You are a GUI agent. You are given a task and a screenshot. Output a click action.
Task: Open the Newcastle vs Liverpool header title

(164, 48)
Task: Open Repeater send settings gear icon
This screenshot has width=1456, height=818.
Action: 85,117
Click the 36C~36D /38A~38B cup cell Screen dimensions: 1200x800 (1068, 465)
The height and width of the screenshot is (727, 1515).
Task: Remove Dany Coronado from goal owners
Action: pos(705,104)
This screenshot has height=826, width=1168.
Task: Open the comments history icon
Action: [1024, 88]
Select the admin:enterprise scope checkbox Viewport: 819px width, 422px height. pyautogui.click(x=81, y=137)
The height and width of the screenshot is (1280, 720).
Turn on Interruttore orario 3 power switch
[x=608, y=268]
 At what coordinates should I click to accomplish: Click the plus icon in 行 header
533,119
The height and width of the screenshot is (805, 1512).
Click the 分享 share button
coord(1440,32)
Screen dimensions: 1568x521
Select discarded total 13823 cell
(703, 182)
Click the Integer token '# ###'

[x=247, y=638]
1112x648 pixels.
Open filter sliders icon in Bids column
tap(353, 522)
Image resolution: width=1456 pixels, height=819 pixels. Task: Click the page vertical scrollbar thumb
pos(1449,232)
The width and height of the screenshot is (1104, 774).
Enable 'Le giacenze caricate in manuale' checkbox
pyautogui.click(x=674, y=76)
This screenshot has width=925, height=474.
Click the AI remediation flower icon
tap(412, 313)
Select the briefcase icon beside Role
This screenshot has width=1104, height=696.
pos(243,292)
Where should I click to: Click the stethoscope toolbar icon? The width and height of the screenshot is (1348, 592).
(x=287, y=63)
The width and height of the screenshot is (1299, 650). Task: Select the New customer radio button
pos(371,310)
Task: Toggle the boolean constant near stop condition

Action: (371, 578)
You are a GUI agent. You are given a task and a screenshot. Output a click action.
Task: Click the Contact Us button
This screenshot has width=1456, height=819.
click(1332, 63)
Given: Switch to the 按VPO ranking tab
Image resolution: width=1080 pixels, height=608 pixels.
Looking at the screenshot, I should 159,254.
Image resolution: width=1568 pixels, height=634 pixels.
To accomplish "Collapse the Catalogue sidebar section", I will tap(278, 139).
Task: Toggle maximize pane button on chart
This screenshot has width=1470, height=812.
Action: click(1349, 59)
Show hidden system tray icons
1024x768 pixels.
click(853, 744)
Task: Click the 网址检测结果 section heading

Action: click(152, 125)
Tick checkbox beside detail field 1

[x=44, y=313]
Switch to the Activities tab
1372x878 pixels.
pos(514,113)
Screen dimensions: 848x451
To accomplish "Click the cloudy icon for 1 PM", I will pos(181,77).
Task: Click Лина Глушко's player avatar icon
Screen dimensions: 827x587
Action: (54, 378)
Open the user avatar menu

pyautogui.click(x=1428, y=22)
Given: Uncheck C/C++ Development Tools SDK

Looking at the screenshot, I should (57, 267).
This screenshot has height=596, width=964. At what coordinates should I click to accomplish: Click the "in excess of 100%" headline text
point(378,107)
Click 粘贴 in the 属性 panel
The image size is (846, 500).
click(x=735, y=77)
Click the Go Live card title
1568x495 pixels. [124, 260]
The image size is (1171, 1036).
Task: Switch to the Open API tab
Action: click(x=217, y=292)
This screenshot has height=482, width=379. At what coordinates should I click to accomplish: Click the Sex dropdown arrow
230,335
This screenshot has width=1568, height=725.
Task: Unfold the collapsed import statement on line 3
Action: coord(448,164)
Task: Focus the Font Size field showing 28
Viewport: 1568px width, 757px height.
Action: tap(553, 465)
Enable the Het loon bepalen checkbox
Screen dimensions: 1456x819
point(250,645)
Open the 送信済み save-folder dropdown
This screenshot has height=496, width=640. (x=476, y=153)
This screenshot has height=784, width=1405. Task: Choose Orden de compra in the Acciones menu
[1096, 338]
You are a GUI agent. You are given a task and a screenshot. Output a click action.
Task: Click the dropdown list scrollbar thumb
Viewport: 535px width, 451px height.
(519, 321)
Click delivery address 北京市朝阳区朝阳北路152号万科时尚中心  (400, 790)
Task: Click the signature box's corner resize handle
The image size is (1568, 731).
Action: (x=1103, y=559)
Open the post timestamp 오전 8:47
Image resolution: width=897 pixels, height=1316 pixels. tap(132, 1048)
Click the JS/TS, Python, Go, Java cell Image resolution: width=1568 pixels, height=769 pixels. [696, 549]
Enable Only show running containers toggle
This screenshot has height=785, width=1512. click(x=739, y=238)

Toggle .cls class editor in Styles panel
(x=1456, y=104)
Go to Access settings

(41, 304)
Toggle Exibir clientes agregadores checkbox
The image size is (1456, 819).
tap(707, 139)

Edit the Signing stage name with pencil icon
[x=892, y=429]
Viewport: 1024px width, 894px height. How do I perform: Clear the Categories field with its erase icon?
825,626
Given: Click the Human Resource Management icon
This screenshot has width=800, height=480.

> [AUFGABENSTELLUNG]
Wie lauten alle obigen Datensätze, wenn man „stethoscope“ zu „microscope“ ändert und sonst alles unverändert lässt?

> [ANTWORT]
You are a GUI agent. You are given a task and a screenshot. Output a click action.
Task: Open the Newcastle vs Liverpool header title

(164, 48)
Task: Open Repeater send settings gear icon
This screenshot has width=1456, height=818.
Action: 85,117
Click the 36C~36D /38A~38B cup cell Screen dimensions: 1200x800 (1068, 465)
The height and width of the screenshot is (727, 1515).
Task: Remove Dany Coronado from goal owners
Action: pos(705,104)
This screenshot has height=826, width=1168.
Task: Open the comments history icon
Action: [1024, 88]
Select the admin:enterprise scope checkbox Viewport: 819px width, 422px height. pyautogui.click(x=81, y=137)
The height and width of the screenshot is (1280, 720).
Turn on Interruttore orario 3 power switch
[x=608, y=268]
 At what coordinates should I click to accomplish: Click the plus icon in 行 header
533,119
The height and width of the screenshot is (805, 1512).
Click the 分享 share button
coord(1440,32)
Screen dimensions: 1568x521
Select discarded total 13823 cell
(703, 182)
Click the Integer token '# ###'

[x=247, y=638]
1112x648 pixels.
Open filter sliders icon in Bids column
tap(353, 522)
Image resolution: width=1456 pixels, height=819 pixels. Task: Click the page vertical scrollbar thumb
pos(1449,232)
The width and height of the screenshot is (1104, 774).
Enable 'Le giacenze caricate in manuale' checkbox
pyautogui.click(x=674, y=76)
This screenshot has width=925, height=474.
Click the AI remediation flower icon
tap(412, 313)
Select the briefcase icon beside Role
This screenshot has width=1104, height=696.
pos(243,292)
Where should I click to: Click the microscope toolbar icon? The width and height of the screenshot is (1348, 592).
(x=287, y=63)
The width and height of the screenshot is (1299, 650). Task: Select the New customer radio button
pos(371,310)
Task: Toggle the boolean constant near stop condition

Action: (371, 578)
You are a GUI agent. You are given a task and a screenshot. Output a click action.
Task: Click the Contact Us button
This screenshot has width=1456, height=819.
click(1332, 63)
Given: Switch to the 按VPO ranking tab
Image resolution: width=1080 pixels, height=608 pixels.
Looking at the screenshot, I should 159,254.
Image resolution: width=1568 pixels, height=634 pixels.
To accomplish "Collapse the Catalogue sidebar section", I will tap(278, 139).
Task: Toggle maximize pane button on chart
This screenshot has width=1470, height=812.
Action: click(1349, 59)
Show hidden system tray icons
1024x768 pixels.
click(853, 744)
Task: Click the 网址检测结果 section heading

Action: click(152, 125)
Tick checkbox beside detail field 1

[x=44, y=313]
Switch to the Activities tab
1372x878 pixels.
pos(514,113)
Screen dimensions: 848x451
To accomplish "Click the cloudy icon for 1 PM", I will pos(181,77).
Task: Click Лина Глушко's player avatar icon
Screen dimensions: 827x587
Action: (54, 378)
Open the user avatar menu

pyautogui.click(x=1428, y=22)
Given: Uncheck C/C++ Development Tools SDK

Looking at the screenshot, I should (57, 267).
This screenshot has height=596, width=964. At what coordinates should I click to accomplish: Click the "in excess of 100%" headline text
point(378,107)
Click 粘贴 in the 属性 panel
The image size is (846, 500).
click(x=735, y=77)
Click the Go Live card title
1568x495 pixels. [124, 260]
The image size is (1171, 1036).
Task: Switch to the Open API tab
Action: click(x=217, y=292)
This screenshot has height=482, width=379. At what coordinates should I click to accomplish: Click the Sex dropdown arrow
230,335
This screenshot has width=1568, height=725.
Task: Unfold the collapsed import statement on line 3
Action: coord(448,164)
Task: Focus the Font Size field showing 28
Viewport: 1568px width, 757px height.
Action: tap(553, 465)
Enable the Het loon bepalen checkbox
Screen dimensions: 1456x819
point(250,645)
Open the 送信済み save-folder dropdown
This screenshot has height=496, width=640. (x=476, y=153)
This screenshot has height=784, width=1405. Task: Choose Orden de compra in the Acciones menu
[1096, 338]
You are a GUI agent. You are given a task and a screenshot. Output a click action.
Task: Click the dropdown list scrollbar thumb
Viewport: 535px width, 451px height.
(519, 321)
Click delivery address 北京市朝阳区朝阳北路152号万科时尚中心  (400, 790)
Task: Click the signature box's corner resize handle
The image size is (1568, 731).
Action: (x=1103, y=559)
Open the post timestamp 오전 8:47
Image resolution: width=897 pixels, height=1316 pixels. tap(132, 1048)
Click the JS/TS, Python, Go, Java cell Image resolution: width=1568 pixels, height=769 pixels. [696, 549]
Enable Only show running containers toggle
This screenshot has height=785, width=1512. click(x=739, y=238)

Toggle .cls class editor in Styles panel
(x=1456, y=104)
Go to Access settings

(41, 304)
Toggle Exibir clientes agregadores checkbox
The image size is (1456, 819).
tap(707, 139)

Edit the Signing stage name with pencil icon
[x=892, y=429]
Viewport: 1024px width, 894px height. How do I perform: Clear the Categories field with its erase icon?
825,626
Given: Click the Human Resource Management icon
This screenshot has width=800, height=480.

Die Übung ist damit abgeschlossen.